*PROBLEM REQUIREMENTS*.
Lay out all the lines below as a Markdown table with two columns, Row and Line. Number each row and leave out the blank lines.
- - - - -
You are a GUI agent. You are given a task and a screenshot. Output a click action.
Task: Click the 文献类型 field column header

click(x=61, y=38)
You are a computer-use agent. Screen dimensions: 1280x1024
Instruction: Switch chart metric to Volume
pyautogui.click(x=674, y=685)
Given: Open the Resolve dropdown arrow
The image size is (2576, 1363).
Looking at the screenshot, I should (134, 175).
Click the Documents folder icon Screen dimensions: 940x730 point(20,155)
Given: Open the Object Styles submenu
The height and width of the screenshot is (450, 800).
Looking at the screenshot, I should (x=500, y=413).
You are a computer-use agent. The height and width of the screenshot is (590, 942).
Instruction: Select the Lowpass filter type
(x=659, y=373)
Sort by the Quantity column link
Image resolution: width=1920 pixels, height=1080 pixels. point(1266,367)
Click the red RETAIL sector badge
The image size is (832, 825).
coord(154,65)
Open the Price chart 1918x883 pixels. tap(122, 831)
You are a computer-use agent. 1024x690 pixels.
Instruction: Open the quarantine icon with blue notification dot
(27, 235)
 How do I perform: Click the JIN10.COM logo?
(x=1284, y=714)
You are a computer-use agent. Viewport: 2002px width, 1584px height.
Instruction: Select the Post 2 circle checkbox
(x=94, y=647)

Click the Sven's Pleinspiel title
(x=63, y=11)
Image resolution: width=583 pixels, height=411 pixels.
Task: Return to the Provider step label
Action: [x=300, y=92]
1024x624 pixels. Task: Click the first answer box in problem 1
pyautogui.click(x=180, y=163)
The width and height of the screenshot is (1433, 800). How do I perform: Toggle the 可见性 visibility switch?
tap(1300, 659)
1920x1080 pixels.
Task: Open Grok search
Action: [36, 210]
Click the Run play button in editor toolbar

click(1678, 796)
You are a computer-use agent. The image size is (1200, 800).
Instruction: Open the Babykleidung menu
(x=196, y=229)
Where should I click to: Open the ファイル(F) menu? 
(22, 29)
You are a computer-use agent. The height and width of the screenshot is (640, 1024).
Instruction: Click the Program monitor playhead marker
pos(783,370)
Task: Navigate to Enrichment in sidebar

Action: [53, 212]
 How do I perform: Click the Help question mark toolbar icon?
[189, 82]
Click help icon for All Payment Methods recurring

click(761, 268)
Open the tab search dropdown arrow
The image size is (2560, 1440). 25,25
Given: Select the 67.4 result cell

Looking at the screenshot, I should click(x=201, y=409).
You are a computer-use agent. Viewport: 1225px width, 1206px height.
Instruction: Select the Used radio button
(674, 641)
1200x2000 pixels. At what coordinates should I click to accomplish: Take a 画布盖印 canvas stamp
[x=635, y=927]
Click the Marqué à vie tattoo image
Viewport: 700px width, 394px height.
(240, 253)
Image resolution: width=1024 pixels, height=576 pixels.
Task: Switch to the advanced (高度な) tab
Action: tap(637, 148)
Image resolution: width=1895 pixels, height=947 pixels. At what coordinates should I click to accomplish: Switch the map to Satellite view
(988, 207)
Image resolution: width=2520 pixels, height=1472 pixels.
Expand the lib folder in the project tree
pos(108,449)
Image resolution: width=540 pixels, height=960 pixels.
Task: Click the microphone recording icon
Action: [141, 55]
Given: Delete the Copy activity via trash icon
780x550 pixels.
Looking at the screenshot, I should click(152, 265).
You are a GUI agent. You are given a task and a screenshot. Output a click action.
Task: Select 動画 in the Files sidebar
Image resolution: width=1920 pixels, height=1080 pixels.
- - - - -
*WRITTEN SOLUTION*.
| Row | Line |
|---|---|
| 1 | You are a GUI agent. You are given a task and a screenshot. Output a click action. |
| 2 | Task: Click the 文献类型 field column header |
| 3 | click(x=61, y=38) |
| 4 | You are a computer-use agent. Screen dimensions: 1280x1024 |
| 5 | Instruction: Switch chart metric to Volume |
| 6 | pyautogui.click(x=674, y=685) |
| 7 | Given: Open the Resolve dropdown arrow |
| 8 | The image size is (2576, 1363). |
| 9 | Looking at the screenshot, I should (134, 175). |
| 10 | Click the Documents folder icon Screen dimensions: 940x730 point(20,155) |
| 11 | Given: Open the Object Styles submenu |
| 12 | The height and width of the screenshot is (450, 800). |
| 13 | Looking at the screenshot, I should (x=500, y=413). |
| 14 | You are a computer-use agent. The height and width of the screenshot is (590, 942). |
| 15 | Instruction: Select the Lowpass filter type |
| 16 | (x=659, y=373) |
| 17 | Sort by the Quantity column link |
| 18 | Image resolution: width=1920 pixels, height=1080 pixels. point(1266,367) |
| 19 | Click the red RETAIL sector badge |
| 20 | The image size is (832, 825). |
| 21 | coord(154,65) |
| 22 | Open the Price chart 1918x883 pixels. tap(122, 831) |
| 23 | You are a computer-use agent. 1024x690 pixels. |
| 24 | Instruction: Open the quarantine icon with blue notification dot |
| 25 | (27, 235) |
| 26 |  How do I perform: Click the JIN10.COM logo? |
| 27 | (x=1284, y=714) |
| 28 | You are a computer-use agent. Viewport: 2002px width, 1584px height. |
| 29 | Instruction: Select the Post 2 circle checkbox |
| 30 | (x=94, y=647) |
| 31 | Click the Sven's Pleinspiel title |
| 32 | (x=63, y=11) |
| 33 | Image resolution: width=583 pixels, height=411 pixels. |
| 34 | Task: Return to the Provider step label |
| 35 | Action: [x=300, y=92] |
| 36 | 1024x624 pixels. Task: Click the first answer box in problem 1 |
| 37 | pyautogui.click(x=180, y=163) |
| 38 | The width and height of the screenshot is (1433, 800). How do I perform: Toggle the 可见性 visibility switch? |
| 39 | tap(1300, 659) |
| 40 | 1920x1080 pixels. |
| 41 | Task: Open Grok search |
| 42 | Action: [36, 210] |
| 43 | Click the Run play button in editor toolbar |
| 44 | click(1678, 796) |
| 45 | You are a computer-use agent. The image size is (1200, 800). |
| 46 | Instruction: Open the Babykleidung menu |
| 47 | (x=196, y=229) |
| 48 | Where should I click to: Open the ファイル(F) menu?  |
| 49 | (22, 29) |
| 50 | You are a computer-use agent. The height and width of the screenshot is (640, 1024). |
| 51 | Instruction: Click the Program monitor playhead marker |
| 52 | pos(783,370) |
| 53 | Task: Navigate to Enrichment in sidebar |
| 54 | Action: [53, 212] |
| 55 |  How do I perform: Click the Help question mark toolbar icon? |
| 56 | [189, 82] |
| 57 | Click help icon for All Payment Methods recurring |
| 58 | click(761, 268) |
| 59 | Open the tab search dropdown arrow |
| 60 | The image size is (2560, 1440). 25,25 |
| 61 | Given: Select the 67.4 result cell |
| 62 | Looking at the screenshot, I should click(x=201, y=409). |
| 63 | You are a computer-use agent. Viewport: 1225px width, 1206px height. |
| 64 | Instruction: Select the Used radio button |
| 65 | (674, 641) |
| 66 | 1200x2000 pixels. At what coordinates should I click to accomplish: Take a 画布盖印 canvas stamp |
| 67 | [x=635, y=927] |
| 68 | Click the Marqué à vie tattoo image |
| 69 | Viewport: 700px width, 394px height. |
| 70 | (240, 253) |
| 71 | Image resolution: width=1024 pixels, height=576 pixels. |
| 72 | Task: Switch to the advanced (高度な) tab |
| 73 | Action: tap(637, 148) |
| 74 | Image resolution: width=1895 pixels, height=947 pixels. At what coordinates should I click to accomplish: Switch the map to Satellite view |
| 75 | (988, 207) |
| 76 | Image resolution: width=2520 pixels, height=1472 pixels. |
| 77 | Expand the lib folder in the project tree |
| 78 | pos(108,449) |
| 79 | Image resolution: width=540 pixels, height=960 pixels. |
| 80 | Task: Click the microphone recording icon |
| 81 | Action: [141, 55] |
| 82 | Given: Delete the Copy activity via trash icon |
| 83 | 780x550 pixels. |
| 84 | Looking at the screenshot, I should click(152, 265). |
| 85 | You are a GUI agent. You are given a task and a screenshot. Output a click action. |
| 86 | Task: Select 動画 in the Files sidebar |
| 87 | Image resolution: width=1920 pixels, height=1080 pixels. |